P. Fernando Pascual
Un soldado avanza entre trincheras. Experimenta que es una pieza movida por decisiones lejanas, por odios seculares, por errores tácticos, por una especie de destino trágico e incontrolable.
Un oficinista pierde su trabajo. Recuerda cómo hace meses avisaban de la llegada de una crisis económica. Los hechos confirmaron las peores previsiones. Una especie de mano invisible lo arroja ahora a la calle, sin esperanza de encontrar un trabajo para mantener a su familia.
En ocasiones, nos sentimos aplastados por los hechos. Parecería, entonces, que una serie de procesos, decididos por gobernantes y banqueros, por empresarios y especuladores, escapan a nuestro control y nos llevan a situaciones dramáticas.
Incluso podemos llegar a pensar, como explicaron algunos poetas o filósofos del pasado, que el mundo sigue un desarrollo que arrastra, esclaviza, a los que se creen libres cuando, en realidad, serían simplemente como marionetas dirigidas por el destino.
La historia, sin embargo, no es un juego de fuerzas que escapan al control de los mismos protagonistas. Porque aquel presidente pudo haber empezado buenas conversaciones de paz que habrían evitado la guerra. Porque los ejecutivos de una empresa tenían ante sí buenas opciones para evitar el despido de sus empleados.
Aunque la historia se construye desde elecciones libres, quienes sufren las consecuencias de lo decidido por otros sienten impotencia, incluso rabia, porque todo habría sido diferente con otras opciones, y porque ahora tienen que pagar por errores ajenos.
No podemos controlar, por desgracia, las consecuencias dañinas de las decisiones tomadas por quienes son responsables de la suerte de miles de personas.
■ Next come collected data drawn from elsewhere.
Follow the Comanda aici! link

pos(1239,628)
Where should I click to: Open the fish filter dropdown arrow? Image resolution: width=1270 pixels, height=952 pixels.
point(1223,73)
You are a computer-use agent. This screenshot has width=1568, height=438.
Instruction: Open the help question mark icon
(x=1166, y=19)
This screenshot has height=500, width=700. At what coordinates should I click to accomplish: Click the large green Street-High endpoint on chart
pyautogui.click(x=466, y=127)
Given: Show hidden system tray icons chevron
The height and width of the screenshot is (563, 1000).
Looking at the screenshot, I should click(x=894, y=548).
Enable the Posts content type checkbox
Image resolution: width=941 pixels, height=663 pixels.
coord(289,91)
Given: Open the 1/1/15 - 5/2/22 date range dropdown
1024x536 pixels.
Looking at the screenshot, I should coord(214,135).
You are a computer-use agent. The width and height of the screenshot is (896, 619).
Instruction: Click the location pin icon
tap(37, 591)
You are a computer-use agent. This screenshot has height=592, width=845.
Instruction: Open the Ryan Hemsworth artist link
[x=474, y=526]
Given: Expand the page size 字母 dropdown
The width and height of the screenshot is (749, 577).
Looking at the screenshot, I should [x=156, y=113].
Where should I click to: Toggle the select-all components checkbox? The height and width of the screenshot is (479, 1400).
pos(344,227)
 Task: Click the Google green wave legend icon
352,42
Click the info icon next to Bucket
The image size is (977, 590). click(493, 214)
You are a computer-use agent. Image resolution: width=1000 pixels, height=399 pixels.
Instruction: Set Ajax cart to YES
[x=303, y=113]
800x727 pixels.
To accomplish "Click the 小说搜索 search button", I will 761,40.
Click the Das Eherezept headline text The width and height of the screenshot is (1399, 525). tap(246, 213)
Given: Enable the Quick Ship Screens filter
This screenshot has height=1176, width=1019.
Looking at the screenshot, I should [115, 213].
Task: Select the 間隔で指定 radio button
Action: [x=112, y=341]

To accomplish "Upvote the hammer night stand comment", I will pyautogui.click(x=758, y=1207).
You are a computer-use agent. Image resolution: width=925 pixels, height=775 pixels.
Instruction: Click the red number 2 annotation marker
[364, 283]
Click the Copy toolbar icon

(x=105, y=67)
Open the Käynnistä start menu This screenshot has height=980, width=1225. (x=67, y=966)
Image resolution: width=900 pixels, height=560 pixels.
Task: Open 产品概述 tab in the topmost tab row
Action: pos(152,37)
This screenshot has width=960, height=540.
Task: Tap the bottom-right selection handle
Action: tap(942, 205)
En cambio, podemos movernos, en medio de guerras, crisis económicas y tensiones sociales, con “pequeñas” opciones orientadas al bien.
El soldado, en las trincheras, puede aliviar un poco el drama en el que vive con decisiones justas, con la defensa de la vida de inocentes, incluso con el heroísmo al negarse a obedecer órdenes claramente injustas.
El oficinista despedido puede abrirse a opciones laborales quizá difíciles, pero asequibles con esfuerzo y, sobre todo, con esperanza, para así ayudar a su familia y reorientarse en la vida de un modo original, casi como si se tratase de un nuevo inicio.
Lo importante, ante hechos que no podemos cambiar, es buscar en cada momento cómo escoger, entre las opciones que todavía quedan abiertas, aquellas que me permitan vivir para lo único que vale la pena, que consiste en amar a Dios y en amar a mi prójimo, con esperanza auténtica y con generosidad gozosa.